Although the precise molecular mechanisms are unknown, it is believed that some underlying causes may be oxidative stress, endoplasmic reticulum (ER) stress, mitochondrial dysfunction, mutations and inflammation. The exact cause of IR remains to be understood.
In the process of investigating the therapeutic approach for insulin resistance-based diseases, it is essential to understand the molecular mechanisms and intracellular pathways of important hormones that are related to insulin action such as glucagon-like peptide-1 (GLP-1) and gastric inhibitory polypeptide (GIP).

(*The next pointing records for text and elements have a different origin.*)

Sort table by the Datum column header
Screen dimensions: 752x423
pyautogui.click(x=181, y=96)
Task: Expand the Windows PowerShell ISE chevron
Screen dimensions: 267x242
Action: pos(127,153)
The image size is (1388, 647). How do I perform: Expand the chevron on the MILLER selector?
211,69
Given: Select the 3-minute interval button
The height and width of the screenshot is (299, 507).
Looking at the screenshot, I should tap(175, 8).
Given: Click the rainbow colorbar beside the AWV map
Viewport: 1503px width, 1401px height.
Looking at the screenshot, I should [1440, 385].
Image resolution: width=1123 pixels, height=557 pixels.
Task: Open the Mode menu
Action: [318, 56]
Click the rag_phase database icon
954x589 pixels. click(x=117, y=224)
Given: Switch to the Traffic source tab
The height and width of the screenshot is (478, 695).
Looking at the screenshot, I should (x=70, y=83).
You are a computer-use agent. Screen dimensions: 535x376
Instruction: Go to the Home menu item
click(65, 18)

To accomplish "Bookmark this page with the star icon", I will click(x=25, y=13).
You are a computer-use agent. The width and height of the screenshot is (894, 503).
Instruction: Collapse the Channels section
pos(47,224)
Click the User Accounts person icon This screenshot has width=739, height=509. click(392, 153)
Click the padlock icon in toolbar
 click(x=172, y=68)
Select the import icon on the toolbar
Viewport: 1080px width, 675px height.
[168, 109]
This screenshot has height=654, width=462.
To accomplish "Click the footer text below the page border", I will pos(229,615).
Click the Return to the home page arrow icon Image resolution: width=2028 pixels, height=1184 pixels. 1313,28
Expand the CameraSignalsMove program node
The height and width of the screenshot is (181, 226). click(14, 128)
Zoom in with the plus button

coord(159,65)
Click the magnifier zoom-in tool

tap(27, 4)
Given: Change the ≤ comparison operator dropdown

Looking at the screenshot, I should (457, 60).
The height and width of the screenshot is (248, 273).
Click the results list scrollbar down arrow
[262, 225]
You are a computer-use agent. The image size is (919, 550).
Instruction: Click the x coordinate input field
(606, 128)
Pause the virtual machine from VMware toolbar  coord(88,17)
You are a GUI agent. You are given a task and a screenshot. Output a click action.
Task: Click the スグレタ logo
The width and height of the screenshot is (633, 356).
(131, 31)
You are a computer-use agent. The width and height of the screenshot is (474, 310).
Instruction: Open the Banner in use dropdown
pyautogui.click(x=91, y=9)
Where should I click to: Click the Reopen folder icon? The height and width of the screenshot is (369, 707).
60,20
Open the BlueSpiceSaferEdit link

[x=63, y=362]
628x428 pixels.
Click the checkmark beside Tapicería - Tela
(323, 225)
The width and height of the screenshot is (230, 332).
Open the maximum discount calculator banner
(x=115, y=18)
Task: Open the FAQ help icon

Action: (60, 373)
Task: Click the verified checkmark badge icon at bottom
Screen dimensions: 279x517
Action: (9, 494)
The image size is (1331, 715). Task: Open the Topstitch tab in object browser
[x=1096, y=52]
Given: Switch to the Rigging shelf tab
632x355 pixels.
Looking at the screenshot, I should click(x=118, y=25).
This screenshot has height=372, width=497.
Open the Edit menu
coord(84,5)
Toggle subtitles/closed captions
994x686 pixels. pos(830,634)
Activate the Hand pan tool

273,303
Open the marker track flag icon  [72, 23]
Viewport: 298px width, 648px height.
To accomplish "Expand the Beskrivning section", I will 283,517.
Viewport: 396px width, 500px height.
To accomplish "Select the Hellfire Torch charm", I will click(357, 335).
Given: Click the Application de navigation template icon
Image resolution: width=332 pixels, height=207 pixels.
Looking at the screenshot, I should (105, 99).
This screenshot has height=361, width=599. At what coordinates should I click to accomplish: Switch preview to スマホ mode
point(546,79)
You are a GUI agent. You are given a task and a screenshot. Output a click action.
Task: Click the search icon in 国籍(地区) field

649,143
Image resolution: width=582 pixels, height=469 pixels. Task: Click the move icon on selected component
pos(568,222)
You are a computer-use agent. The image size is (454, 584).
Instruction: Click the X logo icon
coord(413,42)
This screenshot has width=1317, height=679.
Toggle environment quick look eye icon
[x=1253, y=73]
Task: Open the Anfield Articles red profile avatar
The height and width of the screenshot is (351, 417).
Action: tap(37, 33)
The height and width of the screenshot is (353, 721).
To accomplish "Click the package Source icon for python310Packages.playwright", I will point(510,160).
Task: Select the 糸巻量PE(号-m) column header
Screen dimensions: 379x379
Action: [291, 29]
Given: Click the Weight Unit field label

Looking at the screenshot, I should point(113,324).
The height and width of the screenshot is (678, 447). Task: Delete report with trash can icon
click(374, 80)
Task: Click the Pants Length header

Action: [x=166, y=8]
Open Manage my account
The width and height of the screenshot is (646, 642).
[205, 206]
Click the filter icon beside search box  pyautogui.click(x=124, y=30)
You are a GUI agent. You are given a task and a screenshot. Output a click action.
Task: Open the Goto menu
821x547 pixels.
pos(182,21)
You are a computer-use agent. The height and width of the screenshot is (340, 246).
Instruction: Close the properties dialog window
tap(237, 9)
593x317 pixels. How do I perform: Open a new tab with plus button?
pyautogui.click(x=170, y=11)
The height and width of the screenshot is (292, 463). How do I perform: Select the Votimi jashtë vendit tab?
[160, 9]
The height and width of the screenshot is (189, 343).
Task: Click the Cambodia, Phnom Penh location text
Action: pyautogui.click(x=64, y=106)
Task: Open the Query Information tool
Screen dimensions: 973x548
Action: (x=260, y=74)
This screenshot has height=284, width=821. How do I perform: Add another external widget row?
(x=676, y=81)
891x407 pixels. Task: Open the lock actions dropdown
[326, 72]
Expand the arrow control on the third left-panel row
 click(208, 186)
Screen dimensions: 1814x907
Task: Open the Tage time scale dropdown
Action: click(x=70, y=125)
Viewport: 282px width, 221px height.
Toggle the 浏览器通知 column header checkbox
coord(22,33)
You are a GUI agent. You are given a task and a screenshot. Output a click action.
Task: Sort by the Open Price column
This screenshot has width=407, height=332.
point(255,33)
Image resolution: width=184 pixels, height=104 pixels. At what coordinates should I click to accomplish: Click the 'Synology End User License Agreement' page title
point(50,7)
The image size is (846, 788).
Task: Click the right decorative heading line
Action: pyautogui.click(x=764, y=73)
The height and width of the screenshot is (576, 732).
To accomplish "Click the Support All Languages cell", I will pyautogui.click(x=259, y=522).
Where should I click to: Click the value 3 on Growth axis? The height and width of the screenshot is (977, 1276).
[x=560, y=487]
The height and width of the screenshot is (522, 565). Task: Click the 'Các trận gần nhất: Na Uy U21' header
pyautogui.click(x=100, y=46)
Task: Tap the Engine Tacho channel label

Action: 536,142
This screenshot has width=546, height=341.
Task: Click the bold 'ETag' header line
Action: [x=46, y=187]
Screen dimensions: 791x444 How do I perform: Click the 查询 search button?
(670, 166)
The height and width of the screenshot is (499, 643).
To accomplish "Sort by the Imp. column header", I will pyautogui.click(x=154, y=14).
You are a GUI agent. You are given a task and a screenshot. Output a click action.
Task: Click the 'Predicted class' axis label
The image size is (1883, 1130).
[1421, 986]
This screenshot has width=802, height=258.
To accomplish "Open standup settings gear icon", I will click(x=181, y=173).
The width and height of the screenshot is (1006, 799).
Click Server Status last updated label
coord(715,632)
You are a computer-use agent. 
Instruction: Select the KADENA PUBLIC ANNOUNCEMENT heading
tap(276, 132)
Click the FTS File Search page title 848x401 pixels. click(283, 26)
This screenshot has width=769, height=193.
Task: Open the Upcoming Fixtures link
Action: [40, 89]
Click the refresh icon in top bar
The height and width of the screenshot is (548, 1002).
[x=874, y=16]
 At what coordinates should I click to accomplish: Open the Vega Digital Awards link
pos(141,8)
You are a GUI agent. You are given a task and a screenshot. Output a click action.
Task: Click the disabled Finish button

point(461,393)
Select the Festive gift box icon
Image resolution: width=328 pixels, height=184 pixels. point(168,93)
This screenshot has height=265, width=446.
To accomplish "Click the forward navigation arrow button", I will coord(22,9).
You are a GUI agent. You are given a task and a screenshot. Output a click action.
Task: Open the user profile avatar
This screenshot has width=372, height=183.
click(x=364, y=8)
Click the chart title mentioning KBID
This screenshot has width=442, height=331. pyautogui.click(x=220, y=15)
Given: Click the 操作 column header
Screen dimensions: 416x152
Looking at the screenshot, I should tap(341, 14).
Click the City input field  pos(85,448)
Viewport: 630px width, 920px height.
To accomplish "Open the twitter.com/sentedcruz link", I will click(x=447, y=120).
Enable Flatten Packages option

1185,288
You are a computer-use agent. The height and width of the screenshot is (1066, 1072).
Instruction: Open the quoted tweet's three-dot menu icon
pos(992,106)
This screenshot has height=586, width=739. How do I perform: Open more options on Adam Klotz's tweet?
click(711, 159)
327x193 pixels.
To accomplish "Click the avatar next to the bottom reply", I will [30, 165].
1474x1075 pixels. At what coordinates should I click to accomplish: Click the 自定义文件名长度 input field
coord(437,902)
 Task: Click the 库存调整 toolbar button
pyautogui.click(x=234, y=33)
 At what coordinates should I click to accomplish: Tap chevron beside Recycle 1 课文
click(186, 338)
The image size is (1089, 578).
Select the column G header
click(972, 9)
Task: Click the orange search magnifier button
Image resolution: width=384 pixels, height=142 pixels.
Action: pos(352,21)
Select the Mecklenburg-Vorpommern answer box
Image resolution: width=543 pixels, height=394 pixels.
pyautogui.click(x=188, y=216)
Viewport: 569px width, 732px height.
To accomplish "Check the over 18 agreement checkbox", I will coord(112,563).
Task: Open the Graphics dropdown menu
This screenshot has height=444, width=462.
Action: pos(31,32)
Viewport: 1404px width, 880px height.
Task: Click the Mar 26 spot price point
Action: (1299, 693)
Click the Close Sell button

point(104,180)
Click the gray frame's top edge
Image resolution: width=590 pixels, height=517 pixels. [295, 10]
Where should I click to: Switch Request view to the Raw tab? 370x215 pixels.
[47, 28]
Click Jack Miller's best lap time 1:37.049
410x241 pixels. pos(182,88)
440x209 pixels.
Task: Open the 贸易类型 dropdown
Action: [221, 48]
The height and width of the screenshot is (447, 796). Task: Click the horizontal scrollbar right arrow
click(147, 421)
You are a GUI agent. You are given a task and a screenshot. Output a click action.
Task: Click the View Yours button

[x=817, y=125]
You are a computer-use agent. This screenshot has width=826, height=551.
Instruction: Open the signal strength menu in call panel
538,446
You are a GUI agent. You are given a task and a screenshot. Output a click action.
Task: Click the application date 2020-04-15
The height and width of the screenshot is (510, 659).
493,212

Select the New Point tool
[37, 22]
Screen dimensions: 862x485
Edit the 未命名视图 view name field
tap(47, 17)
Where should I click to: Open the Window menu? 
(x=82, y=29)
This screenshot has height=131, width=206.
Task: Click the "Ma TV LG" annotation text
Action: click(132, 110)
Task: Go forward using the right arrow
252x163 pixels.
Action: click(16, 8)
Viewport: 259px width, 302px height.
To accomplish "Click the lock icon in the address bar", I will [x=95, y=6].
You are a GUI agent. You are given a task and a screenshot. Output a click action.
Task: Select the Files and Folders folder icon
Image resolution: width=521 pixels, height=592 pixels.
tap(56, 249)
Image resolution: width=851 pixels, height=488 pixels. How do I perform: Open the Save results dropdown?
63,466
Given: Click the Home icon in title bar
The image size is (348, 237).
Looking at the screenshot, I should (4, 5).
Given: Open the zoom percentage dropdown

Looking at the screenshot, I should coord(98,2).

GLP-1 promotes insulin secretion from pancreatic beta-cells by regulating blood glucose. It also decreases insulin secretion during low blood glucose levels, hence the risk of hypoglycemia and glycated hemoglobin levels are reduced (Cheng et al., 2019; Vanderheiden et al., 2016).
Therefore, GLP-1 and its analogs are used as an anti-diabetic drug for treatment of insulin-resistance-based disorders.
Common anti-diabetic drug
Liraglutide: It is an acylated analogue of GLP-1, which is the most common antidiabetic drug administrated subcutaneously. This drug is highly protein bound (98%) due to additional 16-carbon fatty acid and amino acid-based spacer, which plays reversible binding agonist to albumin and increases DPP-4 resistance. It also does not interfere with the cytochrome P450, so it can be eliminated in small peptides through liver and kidneys.
It shows efficacy in treating Type 2-diabetes mellitus in which it showed significant decreases in glucose, body weight and blood pressure. However, recent clinical studies showed that the treatment with liraglutide is significant but limited (Cummings et al., 2010; Gupta, 2013).
Links between cancer, Alzheimer’s and Insulin resistance
Insulin resistance is the most common age-related problem. There are links between the pathophysiology of both diabetes and Alzheimer’s as insulin shows diverse effects on various pathways in the central nervous system by regulating potential mechanisms such as hyperglycemia, adipokine action and influence of obesity on cerebrovascular disease (Hall et al., 2017; O’Harte, Parthsarathy, Hogg, & Flatt, 2018; Wysocka, Pietraszek-Gremplewicz, & Nowak, 2018).
Recent studies showed that GLP-1 analogues and incretin-based drugs showed potential risk in breast cancer, pancreatic or thyroid cancer and polycystic ovarian syndrome (PCOS)(Boniol et al., 2018).
Involvement of insulin signaling in carcinogenesis, especially in overexpression of insulin receptor phosphorylation (IRS-1) and altered expression of fatty acid metabolism pathways showed risk in colorectal and endometrial cancer.
In obesity, the adipose tissue and adipocytes play a major role and studies support that these likely have a role in cancer development as they produce many substances such as adiponectin, leptin and apelin. Leptin has cancer stimulating and AD inhibiting properties and adiponectin can inhibit cancer but stimulate AD properties (Orgel & Mittelman, 2013).
So, the effects of liraglutide and novel pathways associated with incretin and insulin signaling pathways and other molecular pathways can be studied and can lead to deeper insights into molecular mechanisms underlying insulin resistance.